Abstract
Background & Objectives: Major depressive disorder is one of the most common mental disorders in the field of mental health, affecting 12% of adults worldwide. Depressed individuals often do not adequately confront issues and emotions, leading to avoidance. Instead of experiencing the desired unpleasant feeling, they engage in other tasks, a phenomenon referred to in recent studies as experiential avoidance. Schema therapy is a very effective method for improving emotional experience. Also, acceptance and commitment therapy is effective for the symptoms of depressed individuals and the experiential avoidance of depressed individuals. Given the high prevalence of depressive disorder and since this disorder is considered a very debilitating psychological disorder and can have serious consequences for the individual, family, or society, it is important to identify the treatment with the best effect on improving the symptoms of the disorder and its related variables. So, this study compared the effectiveness of emotional schema therapy and acceptance and commitment therapy on the severity of depressive symptoms and experiential avoidance in individuals with major depressive disorder.

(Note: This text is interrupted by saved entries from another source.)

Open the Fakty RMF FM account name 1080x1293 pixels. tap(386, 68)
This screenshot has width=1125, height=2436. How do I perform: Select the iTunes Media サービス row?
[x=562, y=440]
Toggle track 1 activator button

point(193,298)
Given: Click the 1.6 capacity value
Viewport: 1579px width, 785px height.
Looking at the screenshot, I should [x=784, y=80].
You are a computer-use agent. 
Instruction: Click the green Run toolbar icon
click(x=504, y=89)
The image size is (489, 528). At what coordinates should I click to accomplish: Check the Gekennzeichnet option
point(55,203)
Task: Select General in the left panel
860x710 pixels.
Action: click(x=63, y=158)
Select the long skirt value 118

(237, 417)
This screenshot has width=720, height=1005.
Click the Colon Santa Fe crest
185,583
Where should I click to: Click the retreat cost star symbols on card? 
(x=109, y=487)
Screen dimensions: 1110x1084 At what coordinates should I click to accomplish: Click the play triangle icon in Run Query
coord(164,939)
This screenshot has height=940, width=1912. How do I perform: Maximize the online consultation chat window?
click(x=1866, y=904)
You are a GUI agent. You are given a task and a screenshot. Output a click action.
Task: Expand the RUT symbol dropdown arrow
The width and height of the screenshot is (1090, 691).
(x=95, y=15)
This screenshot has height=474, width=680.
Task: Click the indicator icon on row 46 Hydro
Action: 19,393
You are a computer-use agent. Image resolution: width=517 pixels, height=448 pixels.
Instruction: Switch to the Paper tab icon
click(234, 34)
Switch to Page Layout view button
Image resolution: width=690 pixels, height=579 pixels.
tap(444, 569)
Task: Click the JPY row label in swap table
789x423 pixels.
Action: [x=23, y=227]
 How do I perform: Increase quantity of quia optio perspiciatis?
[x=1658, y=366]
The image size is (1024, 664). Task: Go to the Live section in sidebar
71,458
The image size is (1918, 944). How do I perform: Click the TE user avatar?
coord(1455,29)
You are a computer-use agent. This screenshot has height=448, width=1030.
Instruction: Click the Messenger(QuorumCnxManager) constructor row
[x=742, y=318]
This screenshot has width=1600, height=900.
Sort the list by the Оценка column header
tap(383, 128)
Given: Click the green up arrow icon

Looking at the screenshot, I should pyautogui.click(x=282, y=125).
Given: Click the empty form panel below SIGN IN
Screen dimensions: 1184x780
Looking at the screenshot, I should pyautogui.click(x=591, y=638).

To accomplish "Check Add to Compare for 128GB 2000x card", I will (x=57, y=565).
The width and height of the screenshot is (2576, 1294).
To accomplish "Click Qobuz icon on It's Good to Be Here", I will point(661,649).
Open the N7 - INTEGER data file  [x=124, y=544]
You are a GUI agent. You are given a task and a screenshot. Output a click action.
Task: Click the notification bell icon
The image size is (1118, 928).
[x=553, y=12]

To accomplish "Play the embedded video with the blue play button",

Methods: The current research was quasi–experimental, utilizing a pretest–posttest design with a control group. The statistical population consisted of all patients with major depressive disorder who had referred to psychological centers (including psychiatrists' offices, psychologists' clinics, neuropsychiatric hospitals, and welfare clients) in Zanjan City, Iran, in 2023. Among the participants, 45 eligible volunteer patients suffering from major depressive disorder were selected through convenience sampling and randomly assigned to two experimental groups (15 individuals each) and one control group (15 individuals). The inclusion criteria were as follows: subject's consent, not receiving other psychological interventions, not suffering from any psychotic disorder, not suffering from substance abuse, not participating in a therapeutic intervention in the past two years, participants' consent and agreement in emotional schema therapy and acceptance and commitment therapy sessions, and a minimum of ninth–grade literacy. The exclusion criteria included severe disturbances that prevented communication with the patient, absence from more than two sessions, receiving drug treatment or any psychotherapy simultaneously, unwillingness to continue treatment, referral for drug treatment if necessary, and exclusion from the study. To select the sample and obtain the necessary permits for implementing the intervention, arrangements were made with officials from private and public medical centers (neuropsychological and welfare hospitals). Patients diagnosed with major depressive disorder based on the assessment of the center's psychiatrist and psychologist were introduced to the researcher and therapist for participation in the study if they wished. Ultimately, 45 eligible individuals willing to participate were included in the study and assigned to three groups of 15 individuals each, consisting of two experimental groups and one control group, using a simple random method. One experimental group received emotional schema therapy interventions, consisting of nine sessions of 90 minutes each, once a week for two months, based on the Leahy (2002) therapy package. The other experimental group underwent acceptance and commitment therapy in eight sessions of 90 minutes each, once a week for two months, based on the Hayes et al. (2007) treatment package. The control group did not receive any therapeutic interventions.
Results: The results of the analysis of covariance indicated that both emotional schema therapy and acceptance and commitment therapy were effective in reducing depressive symptoms (p<0.001) and reducing experiential avoidance and its components (behavioral avoidance, maladaptive distress, procrastination, distraction/suppression, denial/suppression, distress tolerance) (p<0.001). Based on the results of the Bonferroni post hoc test, emotional schema therapy and acceptance and commitment therapy did not differ significantly in reducing depressive symptoms, experiential avoidance, and its components, and both were equally effective (p=1.000).
Conclusion: Based on the findings of the present study, both emotional schema therapy and acceptance and commitment therapy, without any superiority over each other, are effective and beneficial new interventions focused on non–avoidance of emotions and feelings. They can serve as efficient and effective treatments for reducing symptoms of depression and experiential avoidance.